Olivier
Jakobowski

Janvier 1999

e 17 Septembre 1996, j’ai quitté la France pour m’installer à Pointe-noire , capitale économique du Congo-Brazzaville et port situé sur la côte occidentale d’Afrique, à 150 kilomètres au Nord de l’embouchure du fleuve Congo. J’attendais de l’Afrique une expérience de rupture, une existence plus authentique et de nouvelles perspectives. J’étais impatient de découvrir les tribus au cœur de la jungle. En fait, je dus séjourner en ville et ainsi perdre vite mes naïves aspirations. Je découvris un autre visage de l’Afrique Centrale, non moins intéressant. Un peuple coupé de ses racines, un territoire qui en s’ouvrant aux techniques modernes se refaçonne et une société urbaine qui reste entièrement à bâtir.
Mes premières heures en Afrique se déroulèrent à l’aéroport de Brazzaville, capitale poitique et administrative du Congo, à l’abri dans une salle climatisée. Très vite, je pris la correspondance pour Pointe-Noire assurée par la Compagnie Aéro Service. J’étais attendu par un enseignant du Lycée Français . Il organisa immédiatement une visite de la ville. Il était environ 21 heures et la nuit était tombée depuis plus de quatre heures. À l’Equateur, la nuit tombe très vite.
Cette ville est composée de trois parties : la cité africaine, bidonville habité par la population autochtone mais aussi par de nombreux sénégalais, maliens... qui contrôlent la totalité du commerce local, la cité européenne habitée surtout par les expatriés français, américains, anglais, italiens, roumains, chinois... et la zone industrielle face à l’Océan. Pointe-Noire est avant tout un centre d’affaires où se développe un volume très important d’activités qui recouvrent tous les domaines : primaire, secondaire et tertiaire avec un secteur dominant, les activités pétrolières. Plusieurs sociétés sont installées à Pointe-Noire et exploitent le pétrole, principalement en mer. Parmi ces sociétés, les plus anciennes et qui sont actuellement au stade de l’exploitation sont Elf-Congo (France) et Agip Recherche (Italie). D’autres sociétés sont présentes et ont obtenu du gouvernement congolais des permis de recherches. C’est le cas notamment de Shell (anglo-néerlandais).

EXTRAITS DES LIGNES —
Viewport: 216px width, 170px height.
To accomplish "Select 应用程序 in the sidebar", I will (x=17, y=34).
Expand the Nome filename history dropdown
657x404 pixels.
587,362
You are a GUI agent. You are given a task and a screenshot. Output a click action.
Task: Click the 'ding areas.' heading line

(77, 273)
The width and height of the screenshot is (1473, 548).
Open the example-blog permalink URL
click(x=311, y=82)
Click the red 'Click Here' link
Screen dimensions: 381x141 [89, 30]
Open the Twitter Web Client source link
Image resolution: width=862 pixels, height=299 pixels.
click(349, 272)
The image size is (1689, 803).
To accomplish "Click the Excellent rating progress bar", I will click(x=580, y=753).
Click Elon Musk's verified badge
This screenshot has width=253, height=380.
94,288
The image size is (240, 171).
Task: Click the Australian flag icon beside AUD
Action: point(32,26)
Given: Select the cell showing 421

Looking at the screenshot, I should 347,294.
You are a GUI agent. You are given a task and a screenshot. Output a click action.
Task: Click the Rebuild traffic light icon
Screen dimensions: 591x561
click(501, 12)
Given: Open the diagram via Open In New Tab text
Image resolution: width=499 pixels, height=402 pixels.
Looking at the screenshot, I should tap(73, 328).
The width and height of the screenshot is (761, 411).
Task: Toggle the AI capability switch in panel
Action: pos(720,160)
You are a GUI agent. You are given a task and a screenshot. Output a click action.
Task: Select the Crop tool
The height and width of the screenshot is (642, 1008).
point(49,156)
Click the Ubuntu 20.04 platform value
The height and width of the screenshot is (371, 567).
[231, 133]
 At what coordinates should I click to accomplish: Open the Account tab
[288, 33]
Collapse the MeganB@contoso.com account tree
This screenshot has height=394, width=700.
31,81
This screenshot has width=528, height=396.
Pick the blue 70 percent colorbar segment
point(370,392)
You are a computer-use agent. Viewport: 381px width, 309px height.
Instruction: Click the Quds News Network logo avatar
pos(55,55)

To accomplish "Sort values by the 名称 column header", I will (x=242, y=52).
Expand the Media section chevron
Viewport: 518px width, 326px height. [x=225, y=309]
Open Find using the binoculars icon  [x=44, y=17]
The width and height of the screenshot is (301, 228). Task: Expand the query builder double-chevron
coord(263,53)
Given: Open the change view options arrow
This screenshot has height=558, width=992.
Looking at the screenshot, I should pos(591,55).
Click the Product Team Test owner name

CONSIGNE A — Dressez la liste des sociétés pétrolières nommées dans le récit sur Pointe-Noire.
CONSIGNE B — Donnez la suite du récit sur Pointe-Noire, en commençant après sa dernière phrase.
Il n'est pas nécessaire de consulter les lignes.

RÉPONSE RÉDIGÉE A —
- Elf-Congo (France)
- Agip Recherche (Italie)
- Shell (anglo-néerlandais)

RÉPONSE RÉDIGÉE B —
Malgré cette vivacité économique et son cosmopolitisme, la première impression que donne cette capitale économique est un état d’isolement par rapport au reste du monde. Coincée entre l’Océan Atlantique et une jungle inaccessible, Pointe-Noire donne l’impression de vivre sur une île. Les routes sont abîmées, truffées de crevasses, non entretenues. Les pistes sont impraticables pendant la saison des pluies et le chemin de fer est extrêmement vétuste, à réhabiliter, voire à reconstruire complètement sur certains tronçons. Les «blancs» n’osent plus s’y aventurer depuis longtemps. Les trains sont peu sûrs à cause de bandes armées et ils sont très irréguliers. Elle est loin la période bénie où les trains transportaient en moyenne chaque année 1.3 millions de tonnes de frêt et quelques 2 millions de passagers. La seule manière de quitter la ville se résume désormais à prendre l’avion. Cette situation ne risque pas de changer avant longtemps en raison de l’attitude de démission des dirigeants politico-administratifs.
Pourtant la Nature a été généreuse avec ce pays. Il regorge de richesses : le réseau hydraulique est dense et pourrait justifier l’émergence d’une agriculture prospère ; la forêt, riche de ses diverses essences, est en voie de regénération . De plus, ce pays est peu peuplé, un peu plus de 2 millions d’habitants pour une contrée qui représente à peu près le tiers de la France. Le sous-sol est aussi relativement riche.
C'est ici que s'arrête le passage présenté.